The Dog Show Community has a strong and healthy following, thanks to the Irish Kennel Club and the myriad of Breed Clubs for the many varieties our little (and not so little) four legged friends come in. But most of all we rely on you the owners. Dog Showing is sociable, mostly good humoured and addictive activity. It can get you up and out of the house on those cold wet winter days and you can find yourself in a field with your dog on the same cold wet winter day wondering why you do it, but you'll be there again the next week enjoying it all the same.
If you are proud of your English Cocker Spaniel, why not enter it in a dog show? There are many categories in which you can compete with your dog, such as Exhibition, Agility, Obedience and Trials.
However this article will concentrate on Exhibition classes for the moment. Please note the Exhibition Breed Standard means the dog should have a Show Coat which requires a specific and skilled grooming regime and that Male dogs should be entire (two apparently normal testicles fully descended into the scrotum).
Now on to the serious stuff...
The Art of Showing
Showing a dog especially a Cocker Spaniel involves a lot of work time commitment from both handler and dog.
From both the handler and dog perspective it may be instinctive or a learnt art, in there lies a problem, but unless you both have the drive and commitment nothing will come of it, but there are a few starting pointers which we hope will guide you and your cocker on the right road.
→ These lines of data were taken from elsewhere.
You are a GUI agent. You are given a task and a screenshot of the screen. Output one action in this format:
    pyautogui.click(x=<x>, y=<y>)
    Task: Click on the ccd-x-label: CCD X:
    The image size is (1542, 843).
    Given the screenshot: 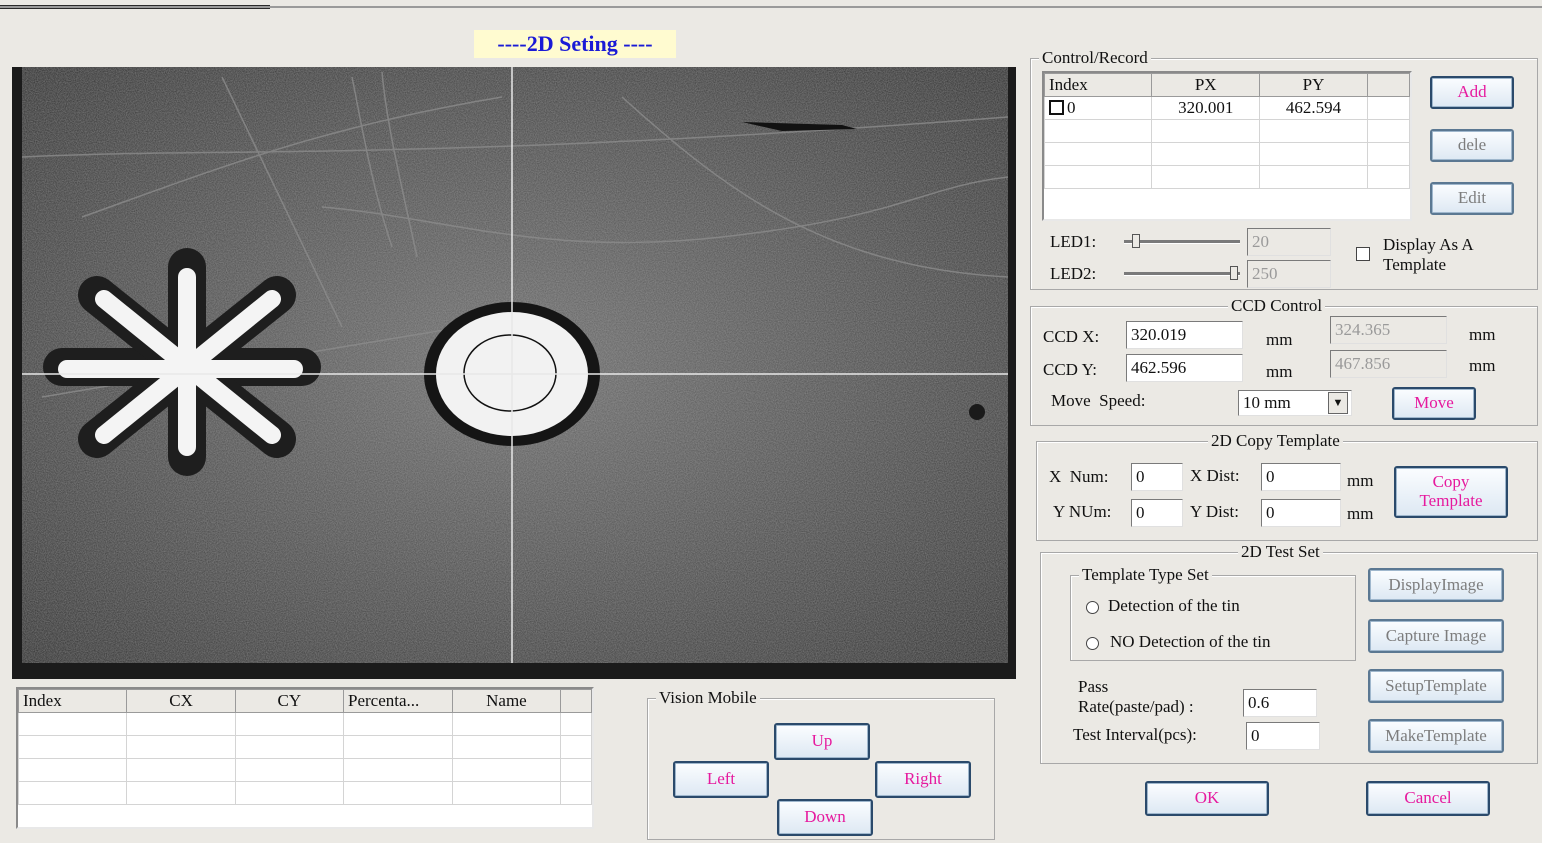 What is the action you would take?
    pyautogui.click(x=1072, y=336)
First and more importantly - Yourself.
Give yourself time to be at show at least 30 minutes to 1 hour in advance to prepare and be ready. Bring with you drinks and food, and adequate weather shielding! Be aware, know your class, and when you are due to show your dog. Present yourself well, (not jeans, tee shirt, and runners). Your Ring Entry number should be clearly displayed (usually either on your left arm or clipped to the front of your jacket).
Recently trimmed a couple of days at least (not always possible). Washed and clean with no knots. Have a nice fine showing lead (not a thick leather walking lead). The animal should have adequate water, a short walk beforehand to allow nature to take its course and you should carry poop bags as you will be fined if you do not clean up after your dog.
When you arrive in the ring, your position is normally in numerical order so look at catalogue before going in so you know who is before or behind you.
On finding your position.
The Steward is always there to assist. Set your dog up, as indicated in the breed standard, you are now "showing your dog off". Poised head, gently sloping top-line and presented tail.
You will probably be asked to do a run with all competitors around the ring. Movement of your cocker is all-important, merry disposition - wagging tail, head up (you may need to put lead up towards ears to achieve this). Keep your dog between you and the Judge at all times.
Next in order, you will put your dog on the table for the Judge to examine your dog. The head and mouth are first inspected so ensure your dog is able and ready for strangers to "go over".
The Judge will then examine front, shoulders, top line, legs, tail etc, as the Judge moves from the front of your dog, go to his/her head to comfort and remove lead to give optimal expanse of your cocker.
The Judge will then ask for a triangle which entails walking/trotting your cocker from the judges point, in a triangle, this allows the Judge to see back movement, side movement and finally front movement. Keep your dog between you and the Judge at all times.
You again may be requested to do a straight up and down; this is to enforce front and back movement.
Return to your position and be ready to present your cocker for the final judging decision.
Once all dogs have been judged, the Judge will make a decision on which exhibits in their opinion are deemed winners.
Do not leave ring until asked to do so by Steward. Congratulate winner or wait to be congratulated (if you are the winner).
Remember please, to take all judgements with good manners.